**Updated 1st July 2016*
The recent PRISM Data snooping controversies have heightened almost every companies awareness of the potential vulnerabilities of data stored off-premise in the Cloud. Many Cloud Storage companies’ talk about encrypting data ‘at rest’ but the real issue is that the storage companies control the encryption rather than the company whose data is stored controlling the private key.
One of the features that Storage Made Easy provides is an encryption feature that can encrypt data uploaded to remote (and local) Cloud Storage. SME supports 50+ cloud storage vendors, which means companies are able to take advantage of private key encryption for some, or all data, across cloud storage providers.
For individual users of our cloud SaaS services SME uses a key entered by a user to encrypt data, but the key is not stored on the SME hosted service. If the key is lost, or forgotten, then when trying to subsequently access the file the user will not be able to gain access to the file as the correct key phrase will not be known.
For companies that use the SME SaaS hosted service team Admins specify a key that uses a similar mechanism but is applied to all users. Unlike the personal encryption the key phrase is either stored encrypted by the SME service, or it can be stored with a self hosted Vault instance.
For enterprise users who self-host the SME service then the key is can be stored on the service behind the corporate firewall or again it could use the open source Vault software on a key server.

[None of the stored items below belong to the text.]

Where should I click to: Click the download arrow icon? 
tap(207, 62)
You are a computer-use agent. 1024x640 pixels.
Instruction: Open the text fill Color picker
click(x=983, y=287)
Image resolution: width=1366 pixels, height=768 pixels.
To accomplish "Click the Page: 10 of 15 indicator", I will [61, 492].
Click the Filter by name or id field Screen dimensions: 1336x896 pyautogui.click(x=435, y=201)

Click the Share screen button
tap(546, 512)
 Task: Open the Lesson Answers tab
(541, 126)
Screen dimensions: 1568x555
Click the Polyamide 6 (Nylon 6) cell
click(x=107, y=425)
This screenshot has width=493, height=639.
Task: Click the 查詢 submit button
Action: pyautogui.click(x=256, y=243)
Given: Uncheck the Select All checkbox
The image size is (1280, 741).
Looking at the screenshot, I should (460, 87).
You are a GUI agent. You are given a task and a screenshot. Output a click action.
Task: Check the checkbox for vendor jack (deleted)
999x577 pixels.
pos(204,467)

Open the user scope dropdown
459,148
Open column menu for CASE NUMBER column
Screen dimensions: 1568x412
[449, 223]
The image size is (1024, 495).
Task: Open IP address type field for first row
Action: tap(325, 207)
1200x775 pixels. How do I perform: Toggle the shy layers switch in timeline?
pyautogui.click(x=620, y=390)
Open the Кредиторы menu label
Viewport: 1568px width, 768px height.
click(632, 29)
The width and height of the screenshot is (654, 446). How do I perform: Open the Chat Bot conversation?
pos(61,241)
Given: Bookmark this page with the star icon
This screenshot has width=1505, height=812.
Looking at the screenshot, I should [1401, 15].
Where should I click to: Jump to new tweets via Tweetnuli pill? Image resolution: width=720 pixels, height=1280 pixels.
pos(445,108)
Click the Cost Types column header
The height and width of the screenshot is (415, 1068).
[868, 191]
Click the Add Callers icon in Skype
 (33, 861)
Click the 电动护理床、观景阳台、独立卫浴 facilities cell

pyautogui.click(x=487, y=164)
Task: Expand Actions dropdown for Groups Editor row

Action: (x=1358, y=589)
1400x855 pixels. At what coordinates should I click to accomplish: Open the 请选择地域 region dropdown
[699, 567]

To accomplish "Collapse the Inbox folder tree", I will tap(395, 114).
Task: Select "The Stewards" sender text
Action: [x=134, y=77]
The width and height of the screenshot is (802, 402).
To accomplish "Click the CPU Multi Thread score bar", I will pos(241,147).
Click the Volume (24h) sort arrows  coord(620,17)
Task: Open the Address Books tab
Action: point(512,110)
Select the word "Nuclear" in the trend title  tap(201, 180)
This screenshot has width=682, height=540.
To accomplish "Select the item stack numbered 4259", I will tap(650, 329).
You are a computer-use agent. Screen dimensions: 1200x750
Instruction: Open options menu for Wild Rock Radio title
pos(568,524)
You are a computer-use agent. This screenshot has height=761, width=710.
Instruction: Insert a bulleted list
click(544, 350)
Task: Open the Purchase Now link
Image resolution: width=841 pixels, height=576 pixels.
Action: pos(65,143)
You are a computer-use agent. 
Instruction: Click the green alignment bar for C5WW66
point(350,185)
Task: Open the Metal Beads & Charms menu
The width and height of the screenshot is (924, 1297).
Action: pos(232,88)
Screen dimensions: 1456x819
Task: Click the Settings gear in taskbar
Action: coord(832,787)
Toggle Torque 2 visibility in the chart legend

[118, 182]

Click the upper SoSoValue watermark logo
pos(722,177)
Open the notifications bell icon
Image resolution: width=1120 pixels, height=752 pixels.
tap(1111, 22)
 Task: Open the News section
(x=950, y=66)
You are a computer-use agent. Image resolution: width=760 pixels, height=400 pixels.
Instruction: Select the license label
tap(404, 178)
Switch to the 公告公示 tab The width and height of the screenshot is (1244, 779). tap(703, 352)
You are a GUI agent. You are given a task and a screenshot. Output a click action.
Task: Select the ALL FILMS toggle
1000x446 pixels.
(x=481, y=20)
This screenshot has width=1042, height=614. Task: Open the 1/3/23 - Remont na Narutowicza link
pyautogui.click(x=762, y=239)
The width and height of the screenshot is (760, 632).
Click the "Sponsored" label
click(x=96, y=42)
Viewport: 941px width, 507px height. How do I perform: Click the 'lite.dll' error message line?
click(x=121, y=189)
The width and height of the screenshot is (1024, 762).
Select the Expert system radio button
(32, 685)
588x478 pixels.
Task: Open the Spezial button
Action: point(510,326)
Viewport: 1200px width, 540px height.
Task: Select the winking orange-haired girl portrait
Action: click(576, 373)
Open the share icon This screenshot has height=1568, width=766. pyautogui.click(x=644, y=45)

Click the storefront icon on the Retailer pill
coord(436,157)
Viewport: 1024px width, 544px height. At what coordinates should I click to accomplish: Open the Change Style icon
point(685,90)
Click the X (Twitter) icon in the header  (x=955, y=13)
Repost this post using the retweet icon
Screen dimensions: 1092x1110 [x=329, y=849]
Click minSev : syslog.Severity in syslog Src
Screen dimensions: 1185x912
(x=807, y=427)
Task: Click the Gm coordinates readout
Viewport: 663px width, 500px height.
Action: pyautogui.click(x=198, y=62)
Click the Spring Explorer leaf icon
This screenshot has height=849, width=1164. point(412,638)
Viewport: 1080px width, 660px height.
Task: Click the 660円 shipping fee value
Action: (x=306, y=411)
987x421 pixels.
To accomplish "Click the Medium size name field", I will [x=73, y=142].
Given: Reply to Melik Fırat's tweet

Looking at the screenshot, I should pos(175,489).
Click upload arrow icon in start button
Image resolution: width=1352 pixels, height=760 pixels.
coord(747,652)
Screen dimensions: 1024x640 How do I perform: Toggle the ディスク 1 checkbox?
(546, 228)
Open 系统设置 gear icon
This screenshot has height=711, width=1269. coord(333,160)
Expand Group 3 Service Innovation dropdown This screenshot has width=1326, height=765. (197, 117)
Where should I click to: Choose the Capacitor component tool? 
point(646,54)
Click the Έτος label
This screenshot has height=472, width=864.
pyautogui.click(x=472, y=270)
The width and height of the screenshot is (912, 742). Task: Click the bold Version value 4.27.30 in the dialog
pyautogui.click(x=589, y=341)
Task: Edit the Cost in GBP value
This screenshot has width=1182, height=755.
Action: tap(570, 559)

SME uses AES-256 encryption using the Rijndael cipher, with Cipher Block Chaining (CBC) where the block size is 16 bytes. A random initialisation vector is generated when the user supplies an encryption key. The cipher Rijndael consists of:
– an initial Round Key addition
– Nr-1Rounds
– a final round.
The chaining variable goes into the “input” and the message block goes into the “Cipher Key. The likelihood of recovering a file that has been encrypted using our encryption is fairly remote. The most efficient key-recovery attack for Rijndael is exhaustive key search. The expected effort of exhaustive key search depends on the length of the Cipher Key and for a 16-byte key, 2127 applications of Rijndael.
Once files are encrypted in this manner they can be accessed by an of the comprehensive SME desktop (Web, Mac, Windows, Linux) or mobile tools (Windows Phone, iOS, Android, BlackBerry). When an encrypted file is accessed the user is prompted to provide the private key phrase before the file can be opened.

If the file is accessed direct from the underlying storage then it will not be able to be used as it will be encrypted and without being opened via the SME service, either hosted or on-premises, it will not be able to be un-encrypted. This makes sensitive data stored on remote servers ultra-secure.
The SME also on-premises Cloud Control service resides behind the corporate firewall. It enables the ability to keep very sensitive data behind the corporate firewall but still enable secure file sharing and at the same time offers the ability to encrypt data that is stored on remote cloud storage and other SaaS services for additional security.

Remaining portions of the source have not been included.